** Opening MATERIAL SHOWN block **

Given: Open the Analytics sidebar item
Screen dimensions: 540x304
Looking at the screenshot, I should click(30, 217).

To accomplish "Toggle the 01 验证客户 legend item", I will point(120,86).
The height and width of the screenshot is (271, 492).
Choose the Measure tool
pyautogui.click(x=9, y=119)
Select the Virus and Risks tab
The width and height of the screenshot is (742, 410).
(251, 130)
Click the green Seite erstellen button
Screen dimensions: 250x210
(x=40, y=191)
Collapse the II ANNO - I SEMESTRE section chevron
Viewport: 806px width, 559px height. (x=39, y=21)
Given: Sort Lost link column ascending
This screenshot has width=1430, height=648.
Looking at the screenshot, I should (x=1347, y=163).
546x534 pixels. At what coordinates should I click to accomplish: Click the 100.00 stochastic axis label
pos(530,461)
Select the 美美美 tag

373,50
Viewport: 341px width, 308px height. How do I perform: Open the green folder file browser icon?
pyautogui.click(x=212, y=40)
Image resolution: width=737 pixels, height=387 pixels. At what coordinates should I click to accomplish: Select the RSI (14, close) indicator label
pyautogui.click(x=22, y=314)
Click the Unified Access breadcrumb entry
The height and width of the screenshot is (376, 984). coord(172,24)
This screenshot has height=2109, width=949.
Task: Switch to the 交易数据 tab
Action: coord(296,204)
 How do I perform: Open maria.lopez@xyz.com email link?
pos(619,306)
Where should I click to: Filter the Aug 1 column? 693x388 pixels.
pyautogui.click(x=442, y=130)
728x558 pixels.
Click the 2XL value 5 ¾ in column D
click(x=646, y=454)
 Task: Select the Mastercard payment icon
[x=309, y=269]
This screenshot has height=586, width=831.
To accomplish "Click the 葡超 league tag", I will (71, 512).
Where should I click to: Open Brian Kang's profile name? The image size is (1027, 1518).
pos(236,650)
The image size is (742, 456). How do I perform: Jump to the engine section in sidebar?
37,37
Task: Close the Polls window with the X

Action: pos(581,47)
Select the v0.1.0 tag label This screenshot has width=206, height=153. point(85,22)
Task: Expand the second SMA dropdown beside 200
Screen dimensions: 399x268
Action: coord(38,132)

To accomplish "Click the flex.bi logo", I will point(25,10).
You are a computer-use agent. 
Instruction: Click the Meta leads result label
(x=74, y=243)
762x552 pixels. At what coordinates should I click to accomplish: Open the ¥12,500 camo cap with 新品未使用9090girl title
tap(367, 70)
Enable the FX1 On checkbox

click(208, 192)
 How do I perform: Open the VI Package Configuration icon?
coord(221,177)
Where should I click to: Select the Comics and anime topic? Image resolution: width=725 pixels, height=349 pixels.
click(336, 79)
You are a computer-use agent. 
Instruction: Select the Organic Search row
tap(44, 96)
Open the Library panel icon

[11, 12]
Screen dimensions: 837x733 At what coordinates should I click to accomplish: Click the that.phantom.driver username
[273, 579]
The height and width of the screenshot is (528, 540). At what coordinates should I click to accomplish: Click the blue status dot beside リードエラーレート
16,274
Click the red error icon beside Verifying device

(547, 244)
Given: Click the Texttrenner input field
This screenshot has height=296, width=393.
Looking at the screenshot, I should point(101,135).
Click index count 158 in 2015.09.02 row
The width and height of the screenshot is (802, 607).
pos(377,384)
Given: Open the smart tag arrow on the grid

** Closing MATERIAL SHOWN block **

**EXERCISE GOAL**
The expected answer is every line in the data above that carries the string "item".

**RESULT OF THE TASK**
Given: Open the Analytics sidebar item
To accomplish "Toggle the 01 验证客户 legend item", I will point(120,86).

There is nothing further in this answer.